Suspensão Judicial de Obrigações Contratuais por Fato Superveniente e Onerosidade Excessiva

16/04/2026

A revisão ou suspensão excepcional de obrigações contratuais pode ser admitida quando fatos supervenientes, alheios à vontade das partes e fora do curso ordinário dos acontecimentos, alteram de maneira relevante as condições econômicas que serviram de base à contratação. Nessa hipótese, a atuação jurisdicional pode ser acionada para restabelecer, ainda que provisoriamente, o equilíbrio da relação obrigacional, especialmente quando a continuidade da atividade empresarial estiver concretamente ameaçada.

Foi nesse contexto que se deferiu medida de urgência em favor de uma empresa do ramo de embalagens plásticas, autorizando-se, por prazo determinado de seis meses, a suspensão da exigibilidade de determinadas obrigações financeiras.

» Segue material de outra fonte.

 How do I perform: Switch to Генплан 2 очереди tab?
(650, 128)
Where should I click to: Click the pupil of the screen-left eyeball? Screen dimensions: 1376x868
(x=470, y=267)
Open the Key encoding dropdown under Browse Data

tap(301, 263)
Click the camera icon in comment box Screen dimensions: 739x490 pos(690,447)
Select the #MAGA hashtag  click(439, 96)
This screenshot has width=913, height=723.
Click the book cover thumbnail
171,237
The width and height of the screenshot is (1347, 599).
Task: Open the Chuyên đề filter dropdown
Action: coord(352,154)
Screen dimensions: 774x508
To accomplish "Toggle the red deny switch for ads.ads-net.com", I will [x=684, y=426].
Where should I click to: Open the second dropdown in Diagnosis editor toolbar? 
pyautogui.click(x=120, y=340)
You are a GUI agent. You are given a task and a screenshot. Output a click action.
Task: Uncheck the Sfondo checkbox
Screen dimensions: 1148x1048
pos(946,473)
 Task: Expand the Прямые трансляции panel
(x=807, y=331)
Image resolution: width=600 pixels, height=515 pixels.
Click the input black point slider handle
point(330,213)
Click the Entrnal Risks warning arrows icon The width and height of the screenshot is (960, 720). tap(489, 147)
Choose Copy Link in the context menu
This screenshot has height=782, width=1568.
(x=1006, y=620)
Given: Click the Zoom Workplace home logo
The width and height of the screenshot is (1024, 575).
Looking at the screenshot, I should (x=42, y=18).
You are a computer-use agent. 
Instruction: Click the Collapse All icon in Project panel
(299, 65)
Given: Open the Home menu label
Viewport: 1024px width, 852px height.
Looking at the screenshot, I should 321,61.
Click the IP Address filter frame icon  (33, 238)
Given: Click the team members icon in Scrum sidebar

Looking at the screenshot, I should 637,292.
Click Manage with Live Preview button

A controvérsia foi instaurada após o agravamento de tensões geopolíticas no Oriente Médio, com repercussão direta sobre o tráfego no Estreito de Ormuz, corredor logístico de elevada relevância para o abastecimento energético global. A restrição prolongada da circulação na região teria provocado descontinuidade no fornecimento de insumos petroquímicos, afetando diversos agentes da cadeia produtiva.

Segundo os elementos levados ao processo, a empresa autora deixou de receber matéria-prima indispensável ao seu ciclo produtivo, em razão do cancelamento de pedidos por fornecedores que alegaram hipóteses contratuais de força maior. A interrupção do abastecimento teria ocasionado a paralisação das atividades industriais e comprometido sensivelmente a capacidade financeira da sociedade, com reflexos imediatos sobre seu fluxo de caixa.

Diante desse quadro, foi ajuizada ação contra instituições financeiras com as quais a empresa mantinha contratos de financiamento e cessão de recebíveis, pleiteando-se, em síntese, a suspensão temporária da cobrança das parcelas vincendas e a proibição de registros negativos em cadastros de inadimplência durante o período de crise.

A pretensão foi fundamentada na alegação de que a impossibilidade momentânea de manutenção regular da atividade empresarial decorreu de circunstâncias excepcionais, imprevisíveis e externas, aptas a inviabilizar, de forma transitória, o cumprimento das obrigações assumidas nos moldes originalmente pactuados.

Na análise do pedido, entendeu-se estarem presentes elementos indicativos da plausibilidade jurídica da tese invocada, notadamente porque a alteração abrupta do cenário econômico e operacional da empresa teria comprometido o equilíbrio material dos contratos. Considerou-se, ainda, que a documentação juntada aos autos demonstrava vínculo objetivo entre a crise logística internacional e a interrupção das operações industriais da requerente.

Também se observou que a paralisação da produção afetou diretamente a geração de receitas, o que, em tese, reforçaria a necessidade de adoção de providência emergencial voltada à contenção do agravamento do passivo no curto prazo.

A fundamentação adotada também levou em conta a necessidade de resguardar a continuidade da empresa e a utilidade social da atividade econômica exercida, sob o entendimento de que a preservação da unidade produtiva, em contexto excepcional, pode justificar medida judicial de reequilíbrio temporário, desde que não importe exoneração definitiva das obrigações assumidas.

Com isso, foi determinada a suspensão da exigibilidade das parcelas vincendas pelo período de seis meses, sem incidência de encargos moratórios no interregno, além da vedação de inscrição da empresa em cadastros restritivos de crédito em razão dos débitos abrangidos pela decisão, com fixação de multa diária para a hipótese de descumprimento.